Si l’on jette simplement dans l’eau une charogne de quelque quadrupède, retenue par une corde, on la retire souvent couverte d’écrevisses : une morue salée produit le même effet. Le sel est si fort du goût de ces animaux, que quelques pêcheurs se contentent de laisser tremper dans l’eau de vieux sacs qui ont servi à le renfermer, et ils prennent avec cet appât une grande quantité d’écrevisses.

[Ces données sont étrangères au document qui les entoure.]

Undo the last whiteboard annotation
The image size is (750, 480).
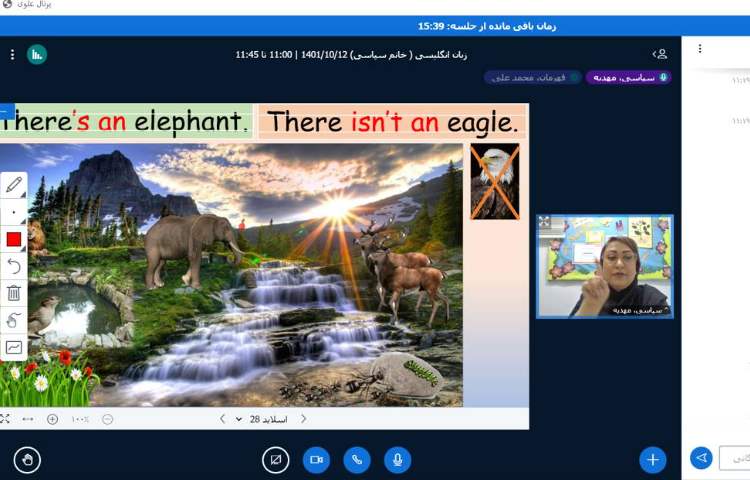14,266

Il ne faut pas négliger, dans ces différentes sortes de pêches, de passer au dessous de l’appât, auquel les écrevisses s’accrochent, un panier, une nasse ou un filet qui reçoivent celles qui se laissent couler au fond de l’eau.

Ayez une douzaine de petites perches longues de cinq pieds, et de la grosseur d’un pouce ; fendez-les par le petit bout, et fixez-y pour appât une grenouille ou de la viande gâtée ; prenez ensuite ces perches par le gros bout, et présentez l’autre à l’entrée des trous où vous soupçonnez que les écrevisses se retirent ; elles viendront s’attacher à l’appât ; alors vous glisserez au dessous une petite trouble ou un panier au bout d’un bâton ; vous lèverez en même temps l’appât, et si votre proie le quitte, ce ne sera que pour tomber dans la trouble ou le panier.

Il est encore une autre pêche qui s’exécute par plusieurs personnes. On se rend à l’endroit du ruisseau où l’on soupçonne qu’il y a le plus d’écrevisses ; on plante des piquets, suivant la largeur du ruisseau, et l’on assujettit en travers une grosse perche capable de soutenir le fil de l’eau ; on achève cette espèce de digue ou de bâtardeau, en mettant contre les pieux des morceaux de gazon pour fermer le passage à l’eau et la forcer de prendre son cours ailleurs. Une partie du lit du ruisseau se trouve à sec ; les écrevisses, qui se sentent privées d’eau, quittent leur asile, et on prend celles qui sont assez belles pour figurer sur la table.

Au nord de la Russie, les Tartares fabriquent avec de l’osier des plateaux ronds ; ils attachent au milieu une pierre assez pesante pour les maintenir au fond de l’eau, et ils y ajustent un morceau de viande. Après avoir fait à la glace des trous assez grands pour passer les plateaux, qui ont environ un pied de diamètre, ils les descendent au fond de l’eau, et les en retirent de temps en temps au moyen de deux cordelettes d’osier, pour prendre les écrevisses qui s’y trouvent. (S.)